Commanders and leaders
- Joaquín de Varcárcel Francisco Laisequilla: Antonio Castelo

Strength
- ~400: ~600

Casualties and losses
- Unknown: 400 killed

= Battle of Saylla =

The Battle of Saylla took place on 3 January, 1781, in the town of Saylla. After the battle, Royalist soldiers captured the flag bearing the Túpac Amaru II coat of arms.

== Background ==
Túpac Amaru II began preparing to lay siege on Cusco and ordered rebel forces to surround the city, with Diego Cristóbal aiming to cut off the cities food supply from Paucartambo.

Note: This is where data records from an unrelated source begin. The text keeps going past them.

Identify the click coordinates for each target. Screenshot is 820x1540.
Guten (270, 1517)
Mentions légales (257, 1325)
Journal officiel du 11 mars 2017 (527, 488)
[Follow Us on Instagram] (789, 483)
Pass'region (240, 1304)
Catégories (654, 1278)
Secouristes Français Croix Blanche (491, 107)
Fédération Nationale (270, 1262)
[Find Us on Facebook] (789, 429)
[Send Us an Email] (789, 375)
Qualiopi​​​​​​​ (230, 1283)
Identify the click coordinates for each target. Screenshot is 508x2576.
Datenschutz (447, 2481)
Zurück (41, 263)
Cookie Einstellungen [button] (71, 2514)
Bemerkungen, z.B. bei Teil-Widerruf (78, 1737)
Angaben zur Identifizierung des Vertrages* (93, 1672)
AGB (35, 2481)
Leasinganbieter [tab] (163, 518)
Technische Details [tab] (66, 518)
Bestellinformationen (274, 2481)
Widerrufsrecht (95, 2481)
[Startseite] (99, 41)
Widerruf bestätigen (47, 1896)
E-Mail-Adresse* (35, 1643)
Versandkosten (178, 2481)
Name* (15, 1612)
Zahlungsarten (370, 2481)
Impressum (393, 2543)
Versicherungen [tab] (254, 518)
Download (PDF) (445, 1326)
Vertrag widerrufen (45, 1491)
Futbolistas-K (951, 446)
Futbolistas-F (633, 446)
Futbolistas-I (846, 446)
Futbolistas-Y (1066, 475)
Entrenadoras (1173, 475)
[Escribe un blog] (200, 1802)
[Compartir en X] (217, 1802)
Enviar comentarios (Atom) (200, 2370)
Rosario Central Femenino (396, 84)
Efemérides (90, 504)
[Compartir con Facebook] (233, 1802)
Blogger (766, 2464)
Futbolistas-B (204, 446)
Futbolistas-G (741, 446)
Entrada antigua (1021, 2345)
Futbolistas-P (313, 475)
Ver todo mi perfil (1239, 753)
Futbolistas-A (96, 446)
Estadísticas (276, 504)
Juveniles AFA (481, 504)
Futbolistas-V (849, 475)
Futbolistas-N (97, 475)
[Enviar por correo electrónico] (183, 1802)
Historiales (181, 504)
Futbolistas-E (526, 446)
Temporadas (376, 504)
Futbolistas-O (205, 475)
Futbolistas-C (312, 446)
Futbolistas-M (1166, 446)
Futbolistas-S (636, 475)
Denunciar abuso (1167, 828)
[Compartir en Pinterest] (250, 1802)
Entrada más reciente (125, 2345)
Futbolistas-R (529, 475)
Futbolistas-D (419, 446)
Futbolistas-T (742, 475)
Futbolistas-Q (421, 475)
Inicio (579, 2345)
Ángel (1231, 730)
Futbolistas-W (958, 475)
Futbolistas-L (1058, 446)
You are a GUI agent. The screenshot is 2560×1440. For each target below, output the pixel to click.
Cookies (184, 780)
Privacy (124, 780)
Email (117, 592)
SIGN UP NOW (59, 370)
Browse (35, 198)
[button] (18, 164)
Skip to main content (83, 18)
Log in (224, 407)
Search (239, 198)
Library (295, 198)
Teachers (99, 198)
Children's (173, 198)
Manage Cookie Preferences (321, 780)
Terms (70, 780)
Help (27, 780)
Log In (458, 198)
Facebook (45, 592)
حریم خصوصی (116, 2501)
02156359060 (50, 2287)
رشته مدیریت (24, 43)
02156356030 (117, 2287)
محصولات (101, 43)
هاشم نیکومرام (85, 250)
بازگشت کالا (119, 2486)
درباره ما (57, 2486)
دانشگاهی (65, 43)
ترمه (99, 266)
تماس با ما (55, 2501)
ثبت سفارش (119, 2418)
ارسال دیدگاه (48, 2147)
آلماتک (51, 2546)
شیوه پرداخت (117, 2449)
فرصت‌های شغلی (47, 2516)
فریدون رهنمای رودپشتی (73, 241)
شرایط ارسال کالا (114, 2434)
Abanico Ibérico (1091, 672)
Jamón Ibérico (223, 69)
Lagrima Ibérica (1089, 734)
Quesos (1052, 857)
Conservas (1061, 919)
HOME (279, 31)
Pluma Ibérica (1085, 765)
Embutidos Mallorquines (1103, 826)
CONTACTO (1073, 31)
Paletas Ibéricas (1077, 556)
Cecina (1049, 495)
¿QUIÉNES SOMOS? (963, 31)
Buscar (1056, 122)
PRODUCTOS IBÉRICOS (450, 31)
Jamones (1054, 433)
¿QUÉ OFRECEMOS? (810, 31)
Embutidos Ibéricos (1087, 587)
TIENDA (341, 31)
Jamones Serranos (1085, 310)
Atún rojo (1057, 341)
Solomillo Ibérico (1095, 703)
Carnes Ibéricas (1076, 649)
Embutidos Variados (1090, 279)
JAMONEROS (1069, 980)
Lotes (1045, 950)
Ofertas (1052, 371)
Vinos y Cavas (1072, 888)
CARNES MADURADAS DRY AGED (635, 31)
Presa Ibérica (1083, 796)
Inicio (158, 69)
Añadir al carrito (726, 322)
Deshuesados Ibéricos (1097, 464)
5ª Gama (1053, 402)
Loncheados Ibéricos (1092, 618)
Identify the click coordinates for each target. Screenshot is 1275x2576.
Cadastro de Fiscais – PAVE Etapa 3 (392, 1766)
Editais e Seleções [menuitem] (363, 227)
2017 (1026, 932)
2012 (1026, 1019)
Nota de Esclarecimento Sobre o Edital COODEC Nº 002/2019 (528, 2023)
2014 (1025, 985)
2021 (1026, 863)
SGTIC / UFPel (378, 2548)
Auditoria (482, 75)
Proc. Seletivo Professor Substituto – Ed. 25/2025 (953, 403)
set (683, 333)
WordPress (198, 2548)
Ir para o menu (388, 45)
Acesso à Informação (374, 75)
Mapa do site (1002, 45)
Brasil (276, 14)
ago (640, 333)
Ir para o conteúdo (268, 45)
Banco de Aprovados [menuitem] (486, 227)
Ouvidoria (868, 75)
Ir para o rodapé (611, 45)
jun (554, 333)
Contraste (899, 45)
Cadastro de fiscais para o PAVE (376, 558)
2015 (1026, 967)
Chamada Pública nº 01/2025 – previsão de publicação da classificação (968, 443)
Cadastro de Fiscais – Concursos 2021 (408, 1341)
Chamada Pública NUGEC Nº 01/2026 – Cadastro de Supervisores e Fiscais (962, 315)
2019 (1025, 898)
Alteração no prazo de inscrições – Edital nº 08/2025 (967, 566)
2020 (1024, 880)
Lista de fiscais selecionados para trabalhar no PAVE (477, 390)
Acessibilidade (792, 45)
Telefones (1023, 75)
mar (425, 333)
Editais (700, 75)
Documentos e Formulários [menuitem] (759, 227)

Rebel creole commander, Antonio Castelo, had orders to lead his vanguard from the south where he would be joined by Túpac Amaru II. Spanish cavalry units led by Francisco Laisequilla and Joaquín de Varcárcel were stationed south of Cusco.

== Battle ==
After hearing news from the priest of Urcos on 2 January, the royalty cavalry of Joaquín de Varcárcel marched towards Antonio Castelo's rebel forces in Saylla. The next day, they encountered Castelo's vanguard, and Varcárcel's superior cavalry regiment ambushed and defeated the rebels. An estimated 400 rebels were killed while the Spanish received minimal losses. During the battle, the Spanish were able to capture a flag that beared the coat of arms of Túpac Amaru II. With heavy losses, Antonio Castelo halted his southern flank on Cusco, waiting for Túpac Amaru II's reinforcements to prepare to siege Cusco, which began a week later.